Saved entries

_ _ _ _ _ _ _

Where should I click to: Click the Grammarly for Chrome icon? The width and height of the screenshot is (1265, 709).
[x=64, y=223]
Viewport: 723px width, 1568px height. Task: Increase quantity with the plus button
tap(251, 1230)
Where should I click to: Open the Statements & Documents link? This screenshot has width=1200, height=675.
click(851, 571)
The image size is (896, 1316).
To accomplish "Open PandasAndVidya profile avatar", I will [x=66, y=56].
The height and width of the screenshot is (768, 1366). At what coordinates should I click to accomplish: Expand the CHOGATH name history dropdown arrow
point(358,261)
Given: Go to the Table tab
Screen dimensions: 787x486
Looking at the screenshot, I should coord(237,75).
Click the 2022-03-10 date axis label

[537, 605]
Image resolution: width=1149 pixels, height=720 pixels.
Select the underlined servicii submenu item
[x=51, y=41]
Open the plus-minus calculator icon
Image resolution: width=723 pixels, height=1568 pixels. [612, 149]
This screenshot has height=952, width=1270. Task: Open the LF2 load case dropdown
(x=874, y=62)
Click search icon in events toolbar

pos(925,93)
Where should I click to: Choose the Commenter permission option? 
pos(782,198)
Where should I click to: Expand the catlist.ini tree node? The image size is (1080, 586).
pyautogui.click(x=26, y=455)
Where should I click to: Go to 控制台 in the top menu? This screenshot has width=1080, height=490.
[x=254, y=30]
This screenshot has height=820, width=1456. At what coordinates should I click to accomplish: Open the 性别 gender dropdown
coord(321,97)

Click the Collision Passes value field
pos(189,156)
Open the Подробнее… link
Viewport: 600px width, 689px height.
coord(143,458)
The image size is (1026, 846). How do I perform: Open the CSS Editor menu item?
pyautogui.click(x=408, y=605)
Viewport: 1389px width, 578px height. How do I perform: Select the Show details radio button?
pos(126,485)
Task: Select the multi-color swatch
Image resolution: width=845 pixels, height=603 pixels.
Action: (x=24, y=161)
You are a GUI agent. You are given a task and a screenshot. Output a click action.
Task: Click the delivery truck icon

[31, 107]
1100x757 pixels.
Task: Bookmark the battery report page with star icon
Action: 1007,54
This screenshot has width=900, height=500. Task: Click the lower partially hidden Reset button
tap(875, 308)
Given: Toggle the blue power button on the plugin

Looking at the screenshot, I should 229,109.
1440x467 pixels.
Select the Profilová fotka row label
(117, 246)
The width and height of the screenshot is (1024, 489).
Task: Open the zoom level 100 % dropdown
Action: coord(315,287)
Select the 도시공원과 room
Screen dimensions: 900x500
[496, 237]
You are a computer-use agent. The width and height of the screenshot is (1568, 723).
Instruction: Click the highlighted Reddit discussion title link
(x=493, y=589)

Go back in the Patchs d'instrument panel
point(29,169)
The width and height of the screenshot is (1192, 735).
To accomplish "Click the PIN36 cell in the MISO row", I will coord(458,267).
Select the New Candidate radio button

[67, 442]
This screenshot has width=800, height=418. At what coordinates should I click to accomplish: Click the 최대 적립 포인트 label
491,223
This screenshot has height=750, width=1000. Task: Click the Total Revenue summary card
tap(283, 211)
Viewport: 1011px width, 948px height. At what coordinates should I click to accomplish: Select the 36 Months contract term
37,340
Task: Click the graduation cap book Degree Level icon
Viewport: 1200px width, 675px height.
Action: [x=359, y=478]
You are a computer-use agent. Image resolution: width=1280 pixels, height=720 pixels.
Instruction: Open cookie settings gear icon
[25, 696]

_ _ _ _ _ _ _

**INSTRUCTIONS FOR THE TASK:** Line by line, retype all the entries exactly as they are shown.

**WRITTEN SOLUTION:**
Where should I click to: Click the Grammarly for Chrome icon? The width and height of the screenshot is (1265, 709).
[x=64, y=223]
Viewport: 723px width, 1568px height. Task: Increase quantity with the plus button
tap(251, 1230)
Where should I click to: Open the Statements & Documents link? This screenshot has width=1200, height=675.
click(851, 571)
The image size is (896, 1316).
To accomplish "Open PandasAndVidya profile avatar", I will [x=66, y=56].
The height and width of the screenshot is (768, 1366). At what coordinates should I click to accomplish: Expand the CHOGATH name history dropdown arrow
point(358,261)
Given: Go to the Table tab
Screen dimensions: 787x486
Looking at the screenshot, I should coord(237,75).
Click the 2022-03-10 date axis label

[537, 605]
Image resolution: width=1149 pixels, height=720 pixels.
Select the underlined servicii submenu item
[x=51, y=41]
Open the plus-minus calculator icon
Image resolution: width=723 pixels, height=1568 pixels. [612, 149]
This screenshot has height=952, width=1270. Task: Open the LF2 load case dropdown
(x=874, y=62)
Click search icon in events toolbar

pos(925,93)
Where should I click to: Choose the Commenter permission option? 
pos(782,198)
Where should I click to: Expand the catlist.ini tree node? The image size is (1080, 586).
pyautogui.click(x=26, y=455)
Where should I click to: Go to 控制台 in the top menu? This screenshot has width=1080, height=490.
[x=254, y=30]
This screenshot has height=820, width=1456. At what coordinates should I click to accomplish: Open the 性别 gender dropdown
coord(321,97)

Click the Collision Passes value field
pos(189,156)
Open the Подробнее… link
Viewport: 600px width, 689px height.
coord(143,458)
The image size is (1026, 846). How do I perform: Open the CSS Editor menu item?
pyautogui.click(x=408, y=605)
Viewport: 1389px width, 578px height. How do I perform: Select the Show details radio button?
pos(126,485)
Task: Select the multi-color swatch
Image resolution: width=845 pixels, height=603 pixels.
Action: (x=24, y=161)
You are a GUI agent. You are given a task and a screenshot. Output a click action.
Task: Click the delivery truck icon

[31, 107]
1100x757 pixels.
Task: Bookmark the battery report page with star icon
Action: 1007,54
This screenshot has width=900, height=500. Task: Click the lower partially hidden Reset button
tap(875, 308)
Given: Toggle the blue power button on the plugin

Looking at the screenshot, I should 229,109.
1440x467 pixels.
Select the Profilová fotka row label
(117, 246)
The width and height of the screenshot is (1024, 489).
Task: Open the zoom level 100 % dropdown
Action: coord(315,287)
Select the 도시공원과 room
Screen dimensions: 900x500
[496, 237]
You are a computer-use agent. The width and height of the screenshot is (1568, 723).
Instruction: Click the highlighted Reddit discussion title link
(x=493, y=589)

Go back in the Patchs d'instrument panel
point(29,169)
The width and height of the screenshot is (1192, 735).
To accomplish "Click the PIN36 cell in the MISO row", I will coord(458,267).
Select the New Candidate radio button

[67, 442]
This screenshot has width=800, height=418. At what coordinates should I click to accomplish: Click the 최대 적립 포인트 label
491,223
This screenshot has height=750, width=1000. Task: Click the Total Revenue summary card
tap(283, 211)
Viewport: 1011px width, 948px height. At what coordinates should I click to accomplish: Select the 36 Months contract term
37,340
Task: Click the graduation cap book Degree Level icon
Viewport: 1200px width, 675px height.
Action: [x=359, y=478]
You are a computer-use agent. Image resolution: width=1280 pixels, height=720 pixels.
Instruction: Open cookie settings gear icon
[25, 696]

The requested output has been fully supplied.